We watch in real time, over two or three minutes, as Jandreau calms down a skittish foal with only his voice and body language, clicking his tongue and murmuring to the animal until its frenzied eyes turn flat. Zhao’s loosely scripted narrative about dying for what you love is solid and keenly felt, but it’s clear that these barely-edited horse-and-boy scenes are the reason for the movie’s existence.
More so than in the glib, wickedly scripted Thoroughbreds, we see the rider’s desperate, symbiotic love for their steed. More so than in Lean On Pete’s big-hearted look at teen displacement and homelessness, we approach an understanding of how humans and animals might hurt each other, even fatally – not despite their intimate bond, but because of it.
I used to know a few crazy horse girls. Girls who never cut their hair, owned interminable quantities of officially licensed Saddle Club merch, were certain they would grow up to either be veterinarians or Taylor Swift. Most kids love animals, stuffed or real, but for some reason only horse girls are labelled crazy.
——
• **Complete the following**:
• A. Which people are named in the horse film review?
• B. Can you continue the horse film review from where it stops, adding the next paragraph?

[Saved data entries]
——
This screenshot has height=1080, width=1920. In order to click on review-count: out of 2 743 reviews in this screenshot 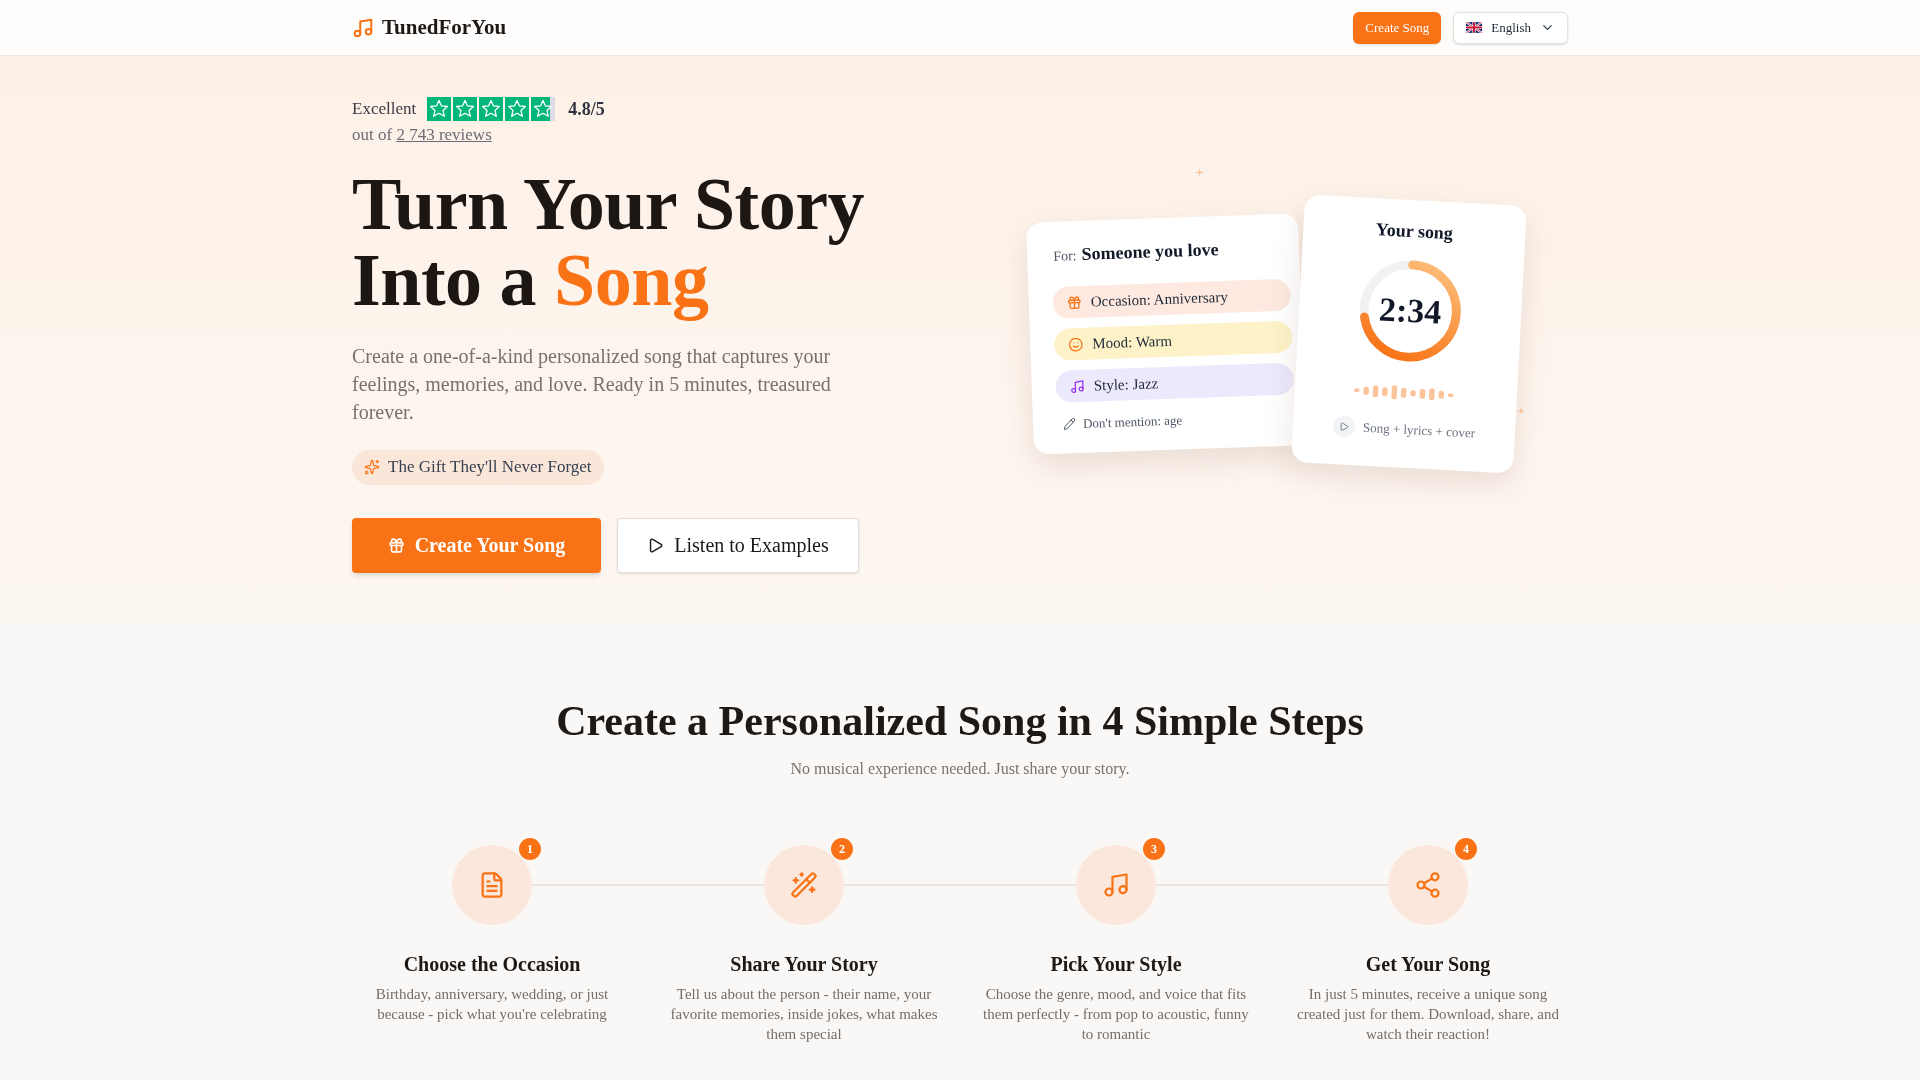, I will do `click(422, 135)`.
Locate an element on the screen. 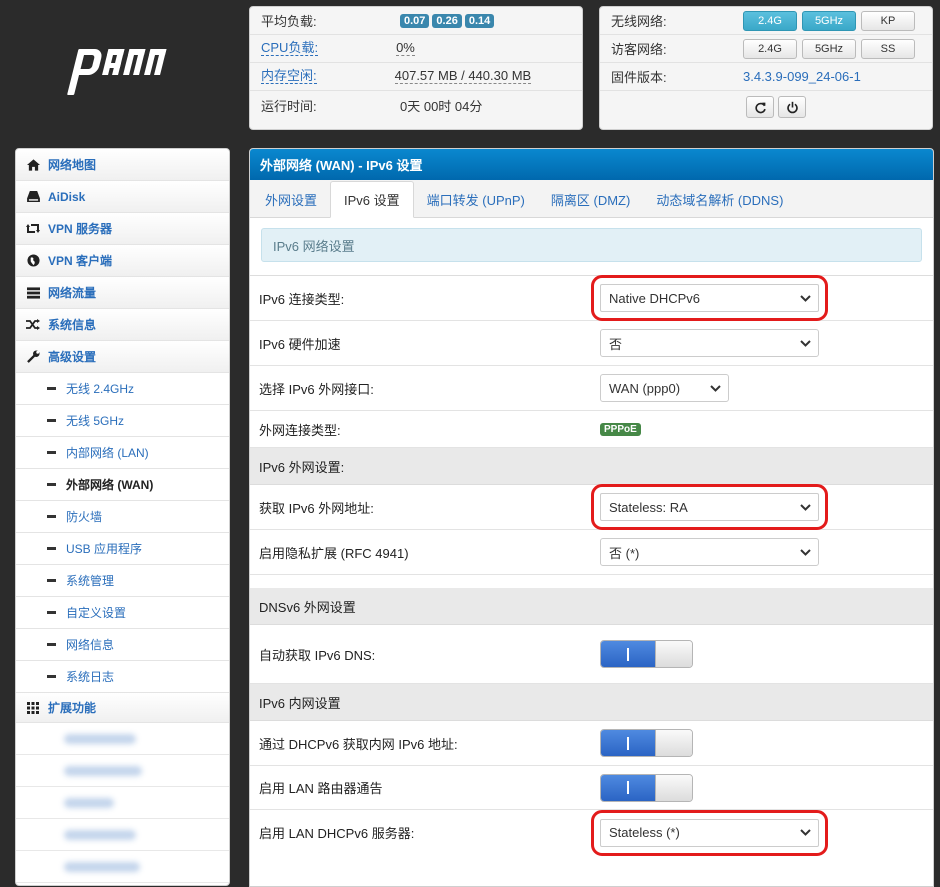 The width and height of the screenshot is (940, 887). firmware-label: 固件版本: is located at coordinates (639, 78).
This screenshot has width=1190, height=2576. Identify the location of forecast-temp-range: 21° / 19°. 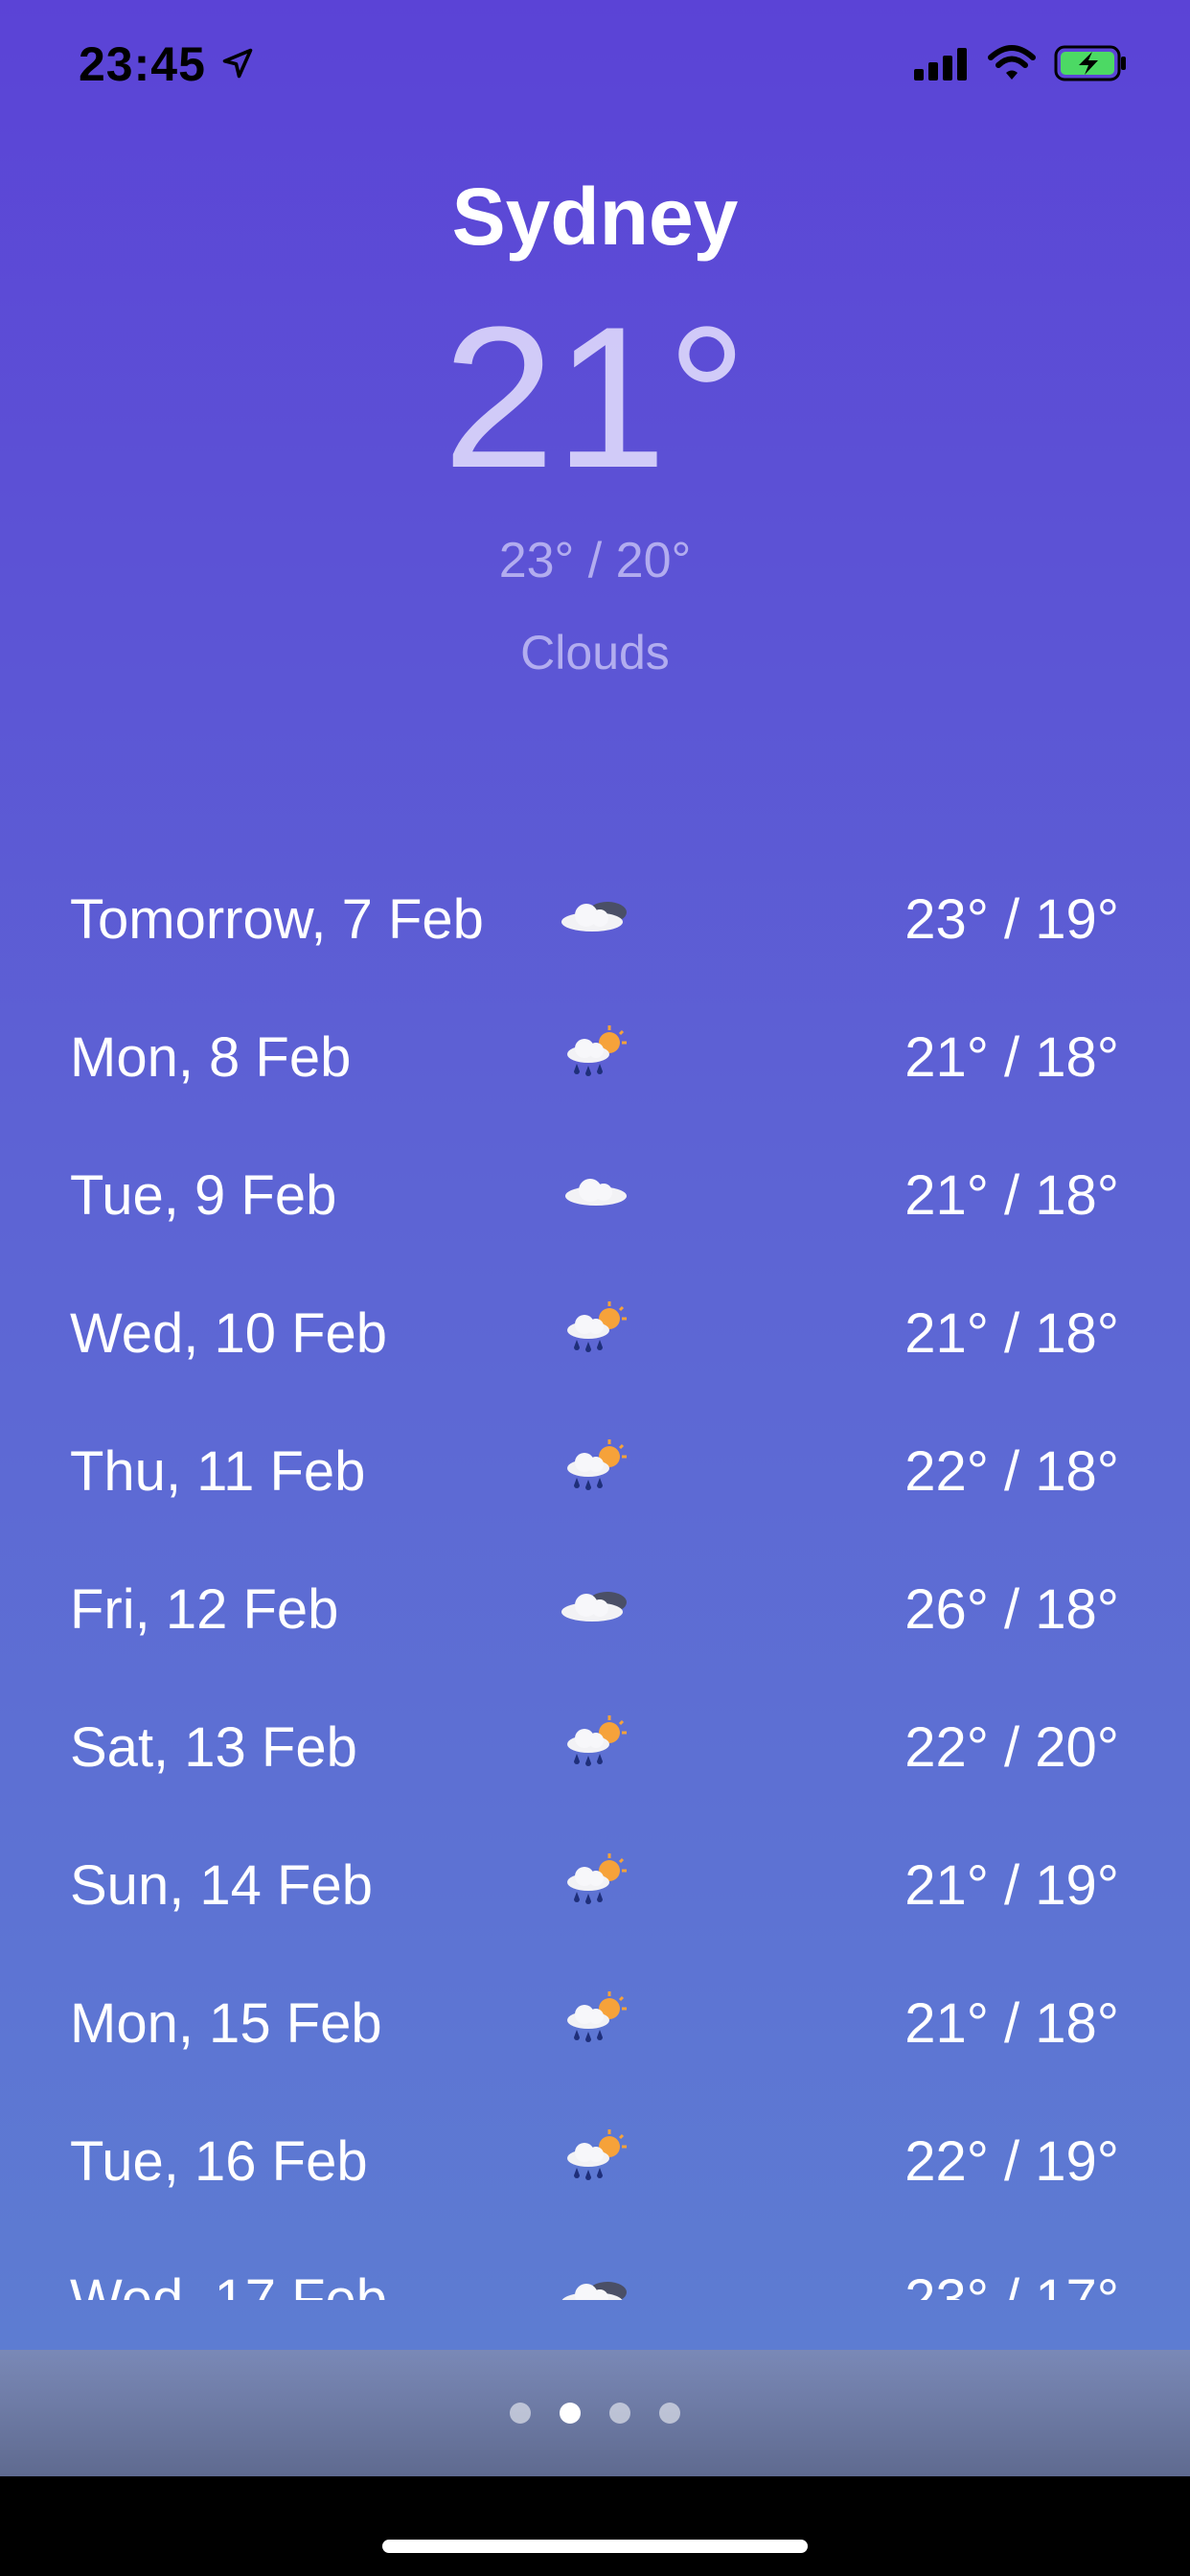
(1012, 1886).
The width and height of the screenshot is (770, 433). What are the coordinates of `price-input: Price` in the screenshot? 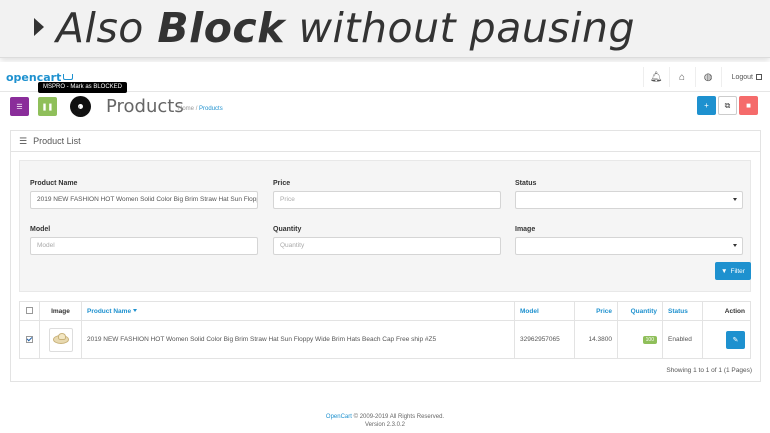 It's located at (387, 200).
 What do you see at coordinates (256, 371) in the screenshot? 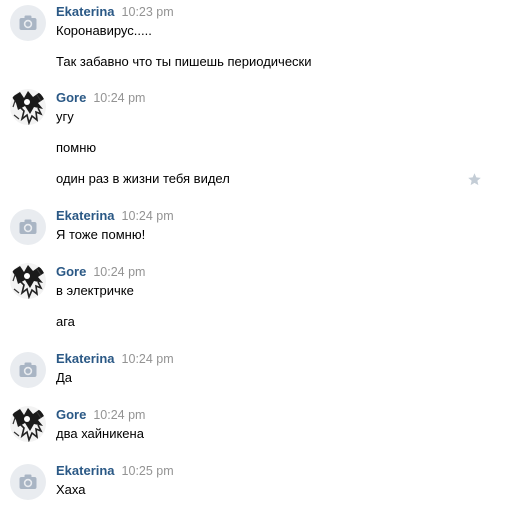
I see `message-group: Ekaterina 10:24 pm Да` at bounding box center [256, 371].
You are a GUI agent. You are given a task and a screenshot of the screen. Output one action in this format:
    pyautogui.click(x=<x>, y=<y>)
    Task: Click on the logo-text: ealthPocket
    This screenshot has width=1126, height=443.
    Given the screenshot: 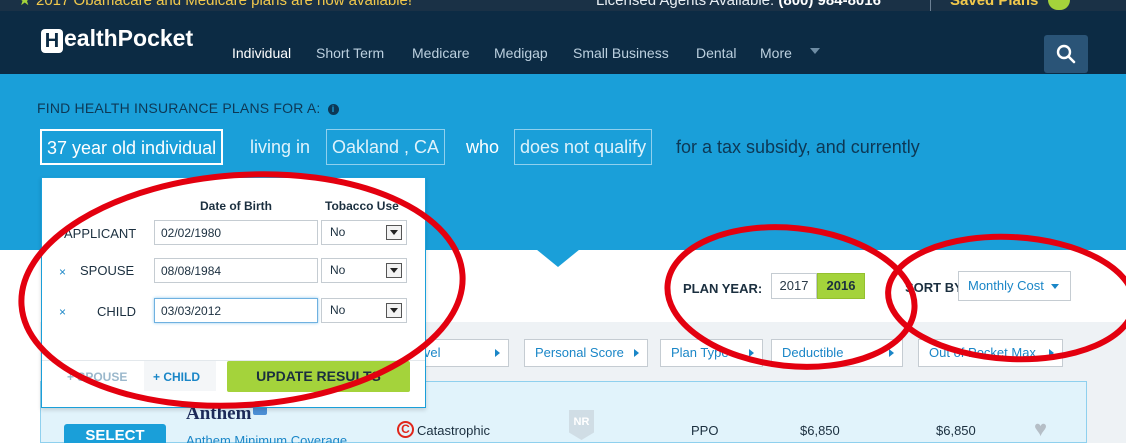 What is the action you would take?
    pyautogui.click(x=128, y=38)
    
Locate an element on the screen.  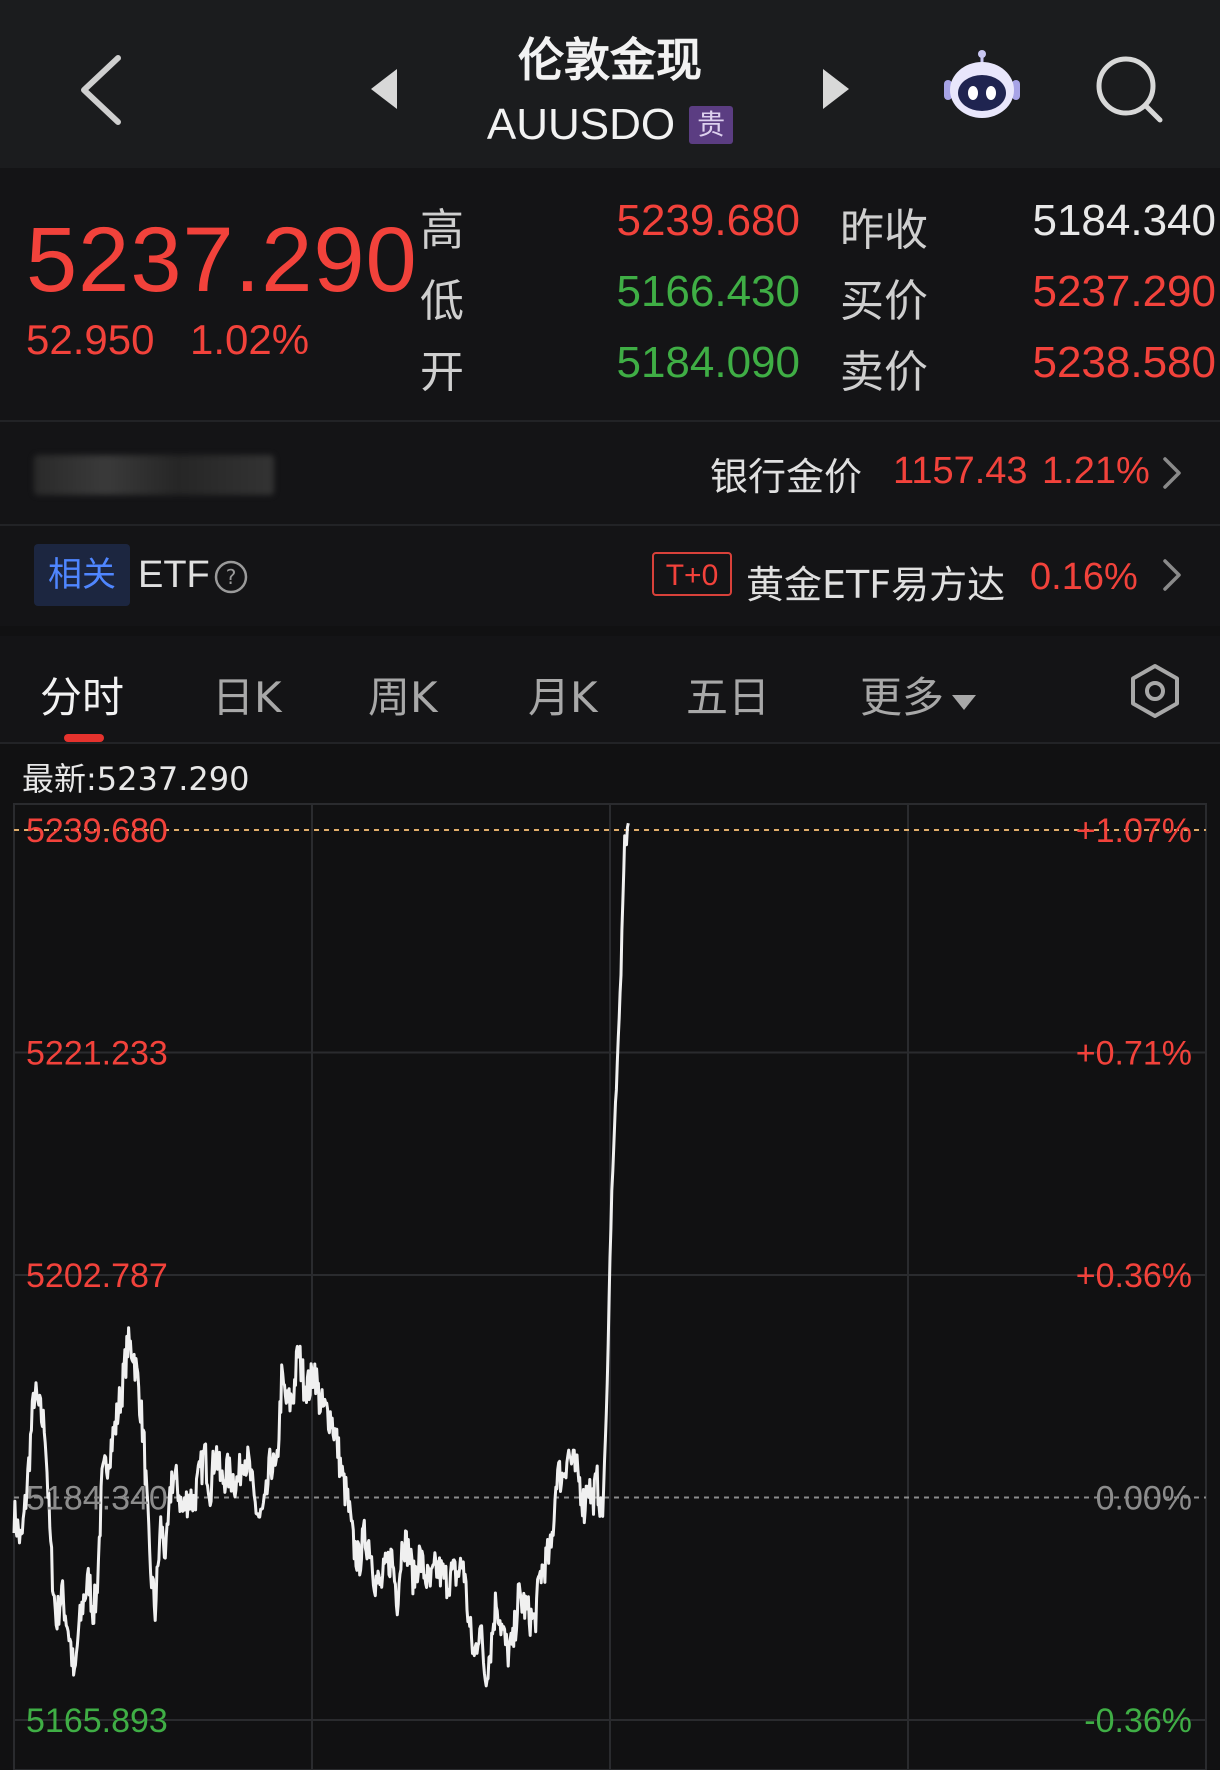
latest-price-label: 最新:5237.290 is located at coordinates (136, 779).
——
• **Expected results**:
• A. Jandreau, Zhao, Taylor Swift

• B.
I myself skipped the crazy horse girl stage. My main embarrassing phase was in smugly rejecting the concept of teenage fandom at all – when I was 14, I listened solely to classic rock to convince myself that I was more mature or special than any of my friends who wagged school to be on ticketmaster.com the second One Direction tickets got released. I doggedly believed that listening to The Doors and burning $3 sticks of incense from Ishka was a form of rebellion, and used to find meaning in Jim Morrison’s bloated poetry. Morrison claims he wrote the sophomoric spoken-word piece “Horse Latitudes” at 12 years old, which is probably why only a 14-year-old could take it seriously.
‘Horse Latitudes’ is a maritime term that refers to a prolonged period of calm waters in the middle of a long journey at sea. The same Spanish ships that colonized the Americas would find themselves stuck in eerily flat seas, still months from their destination. Starting to panic about their dwindling rations, the crews had no choice but to throw their horses overboard. That’s got to rank pretty high on the taxonomy if you ask me.